**TEXT FOR ANALYSIS**
_____

Five new vaccine clinics opened, and city officials say this will double the capacity to get people vaccinated.
Of the five, three of them are in Brooklyn -- the Livonia at 506 Livonia Ave., the Jefferson at 1300 Flushing Ave., and NYC Health + Hospitals/Kings County at 686 New York Ave.
There are more than 1,600 confirmed cases of monkeypox across New York state. Gov. Kathy Hochul says they are working with the White House to promote education and also get vaccines out. She says the highest concentration of cases they’re seeing is in New York City.
Eighty-thousand doses of the vaccine are scheduled to be sent to New York City. The governor says 32,000 of those vaccines will arrive in the first shipment, with two more deliveries expected in the coming weeks as shots are handed out.
While efforts to stop the spread are being ramped up at the federal level, local organizations like Equality New York teamed up with the Department of Health to host their second town hall Wednesday night in an effort to keep New Yorkers informed.
They also say they hope to add a clinic in Times Square in the coming weeks.
The outbreak is now considered a public health emergency, which some doctors say will help. Classifying the outbreak allows the federal government to explore different treatment options and vaccine rollout strategies, as well as access funding and resources.
"This will raise the level of the emergency situation, so I'm glad that the government raised the concern as an emergency situation," says Dr. Mohamed Nakeshband, chief quality officer for SUNY downstate. "However, most of the cases are self-limited, there are not many cases where patients have gotten hospitalized."
The federal government says it has secured almost seven million doses, assuring the public that they will continue to roll them out.

_____

**LISTED RECORDS**
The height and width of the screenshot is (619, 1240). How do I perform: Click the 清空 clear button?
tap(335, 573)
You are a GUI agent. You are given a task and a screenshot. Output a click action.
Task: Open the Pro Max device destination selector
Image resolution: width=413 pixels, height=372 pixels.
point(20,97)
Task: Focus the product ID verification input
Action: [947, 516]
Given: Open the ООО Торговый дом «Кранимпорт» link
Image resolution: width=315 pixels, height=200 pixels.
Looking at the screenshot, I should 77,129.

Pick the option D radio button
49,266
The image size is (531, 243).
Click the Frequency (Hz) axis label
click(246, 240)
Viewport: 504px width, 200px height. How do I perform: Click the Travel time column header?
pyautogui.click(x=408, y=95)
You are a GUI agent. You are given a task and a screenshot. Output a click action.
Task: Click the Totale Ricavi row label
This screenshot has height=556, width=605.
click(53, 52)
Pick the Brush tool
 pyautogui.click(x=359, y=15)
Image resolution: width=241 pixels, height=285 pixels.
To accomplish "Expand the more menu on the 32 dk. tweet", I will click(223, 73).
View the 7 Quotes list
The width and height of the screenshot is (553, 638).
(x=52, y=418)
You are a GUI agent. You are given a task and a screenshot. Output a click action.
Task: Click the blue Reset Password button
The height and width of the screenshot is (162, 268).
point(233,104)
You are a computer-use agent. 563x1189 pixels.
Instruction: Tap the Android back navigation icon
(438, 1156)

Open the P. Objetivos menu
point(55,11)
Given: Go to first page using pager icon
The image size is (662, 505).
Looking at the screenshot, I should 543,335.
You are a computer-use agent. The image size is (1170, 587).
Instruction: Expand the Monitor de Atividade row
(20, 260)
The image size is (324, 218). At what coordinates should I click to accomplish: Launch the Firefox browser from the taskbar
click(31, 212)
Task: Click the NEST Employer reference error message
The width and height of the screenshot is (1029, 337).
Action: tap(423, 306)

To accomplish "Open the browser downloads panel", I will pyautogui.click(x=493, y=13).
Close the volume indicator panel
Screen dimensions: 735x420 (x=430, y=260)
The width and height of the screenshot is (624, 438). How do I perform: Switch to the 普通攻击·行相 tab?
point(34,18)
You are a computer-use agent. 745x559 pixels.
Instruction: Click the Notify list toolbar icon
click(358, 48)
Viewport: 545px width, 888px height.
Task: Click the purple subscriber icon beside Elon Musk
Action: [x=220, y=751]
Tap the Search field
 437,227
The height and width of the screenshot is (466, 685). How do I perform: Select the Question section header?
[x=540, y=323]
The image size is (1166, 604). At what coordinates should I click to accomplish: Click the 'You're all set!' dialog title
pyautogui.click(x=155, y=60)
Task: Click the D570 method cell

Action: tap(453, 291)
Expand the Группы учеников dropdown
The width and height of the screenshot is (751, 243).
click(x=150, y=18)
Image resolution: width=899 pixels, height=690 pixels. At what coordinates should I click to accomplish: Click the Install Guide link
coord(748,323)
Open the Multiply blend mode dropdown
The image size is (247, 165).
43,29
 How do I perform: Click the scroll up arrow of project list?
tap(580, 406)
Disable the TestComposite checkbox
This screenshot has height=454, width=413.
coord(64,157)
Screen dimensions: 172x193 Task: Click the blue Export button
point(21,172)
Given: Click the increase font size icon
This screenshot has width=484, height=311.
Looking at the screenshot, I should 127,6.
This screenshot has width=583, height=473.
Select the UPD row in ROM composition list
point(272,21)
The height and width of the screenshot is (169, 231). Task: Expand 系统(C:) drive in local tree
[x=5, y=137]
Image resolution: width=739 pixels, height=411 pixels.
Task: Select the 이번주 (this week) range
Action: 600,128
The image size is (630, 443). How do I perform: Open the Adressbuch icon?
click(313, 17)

_____

**WORK REQUIRED**
Copy the passage of the monkeypox vaccine article from "The outbreak is" up to and including "funding and resources.", word for word.

**YOUR SOLUTION**
The outbreak is now considered a public health emergency, which some doctors say will help. Classifying the outbreak allows the federal government to explore different treatment options and vaccine rollout strategies, as well as access funding and resources.